The Littoral Landscape
Providing a sustainable landscape framework for the city centre of Hull.
03 The IFLA conference 2013 held in Auckland focussed upon cultural landscapes. The following project took place in a location thought to be one of the Maori landing spots when they first arrived in New Zealand. A culture complex in its connections to nature which water is at the heart of, this particular area in the past saw the desecration of Maori land. Since then a treaty designating the restoration of such landscapes, now puts pressure to redesign various sites with reference to Maori heritage. This alongside Auckland’s flooding and pollution issues caused by growing urban sprawl, framed a project consisting of complex constraints and design drivers.
IFLA Charette
Restoring cultural & ecological integrity
04
With the expected population growth of half a million people in the next ten years, there is a growing pressure for Auckland expansion and due to current attitude to inner city living and the lack of outdoor space that comes with such dwellings, the council are anticipating expanding urban settlements into green field sites. A three part subdivision development proposal, presented the task of developing a sustainable settlement that would have minimal impact on the existing landscape. Using low impact urban design and development (LIUDD) strategies, such as working with natural water catchments and topography, I developed a proposal determined primarily by existing ecologies. In order to do so on such a large scale it was necessary to use various GIS data to construct a constraints map and identify areas suitable for urban development or retired areas such as native bush and riparian corridors.
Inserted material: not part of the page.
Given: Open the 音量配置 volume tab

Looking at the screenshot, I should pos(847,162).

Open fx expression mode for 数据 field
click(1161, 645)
LIUDD (Low Impact Urban Design and Development) Using GIS as a tool to design a sustainable subdivision
05
The EMILA (European masters in Landscape Architecture) summer school workshop presented the rare opportunity of working with a range of graduates from around the world to discuss the issue of introducing renewable energy sources into a sensitive landscape. The EU 2020 agenda of providing renewable energy for Grand Paris, raises the issue as to where and how such energy production is to be intergrated into the landscape. Within ten days we were to produce a large scale master plan for Haute Normandie, identifying areas with potential for locating renewable enegry resources. Cultural constraints such as close masures, a traditional farmland formation unique to this paticular area in France, presented the task of being sensitive with location and the type of renewable energy proposed.